Phew, that was some weekend… there are certain moments in your life that make you shift your understanding, your direction, your point of view. And I’m not talking about the really ‘big’ ones, your marriage, the birth of your child… but the quiet moment that sneak up on you when you don’t expect it, the ones that you don’t recognise till after they’ve passed. This weekend for me was one of them. I won’t get into details because I value the privacy of my children too much and, in the grand scheme of things, it was not a big deal… but to me it was.
I feel that as much as ‘he’ has grown up a little (I hope so) so have I, that as he has learnt a lesson (I REALLY hope so), so have I.
I was reminded that my most important and hardest job as a mother is not to love them regardless of all the stupid choices they make (loving them is the easy bit) but to let them make the stupid choices and be there to help them pick up the pieces. To let them go down their own path even when as an adult I can see the obstacles up ahead. And it’s difficult, and nobody teaches you how to do it, you both stumble in the dark.
THAT is the hardest task of all.
The Real Work (Wendell Berry)
It may be that when we no longer know what to do
we have come our real work,
and that when we no longer know which way to go
we have come to our real journey.
The mind that is not baffled is not employed.
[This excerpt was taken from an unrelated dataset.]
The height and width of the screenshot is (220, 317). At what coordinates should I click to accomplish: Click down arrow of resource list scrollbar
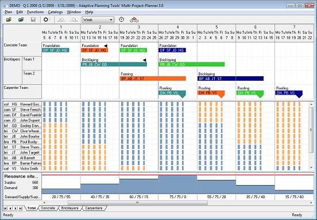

The impeded stream is the one that sings.
6 thoughts on “– 2018/154 – poetry Monday”
So hard. Not every parent is honest about this stage in raising children. My son is 19 and the last two years have been a big challenge and I have not always played it well. And we are not out of the woods yet….. onwards….
thank you Anne, it IS hard! it’s hard to keep your head, it’s hard not to take over
or decide WHEN to intervene… and mine are a really lovely boys 95% of the time anyway!! Good luck.
With one of mine just about to leave for uni and another well into teenage hormones I have decided that I don’t want children anymore, they just break your hearts!
… I love having them… I even would go as far as saying that most of the time I love teenagers too, what I don’t like is seeing them hurt just because they don’t bloody listen!
It’s heartbreaking when you protect them for so long, give them all the advice (& possibly more) that they could ever need & then the moment they step out from under your wings, BAM! Have been there & it still haunts me a little making it harder for me to stand back & bite my tongue. I try to restrict myself to reminding my boys to ‘make GOOD choices’
Timely for me with my girls right now. Thank you for the excellent poem! Good luck with your boys.And here’s to us!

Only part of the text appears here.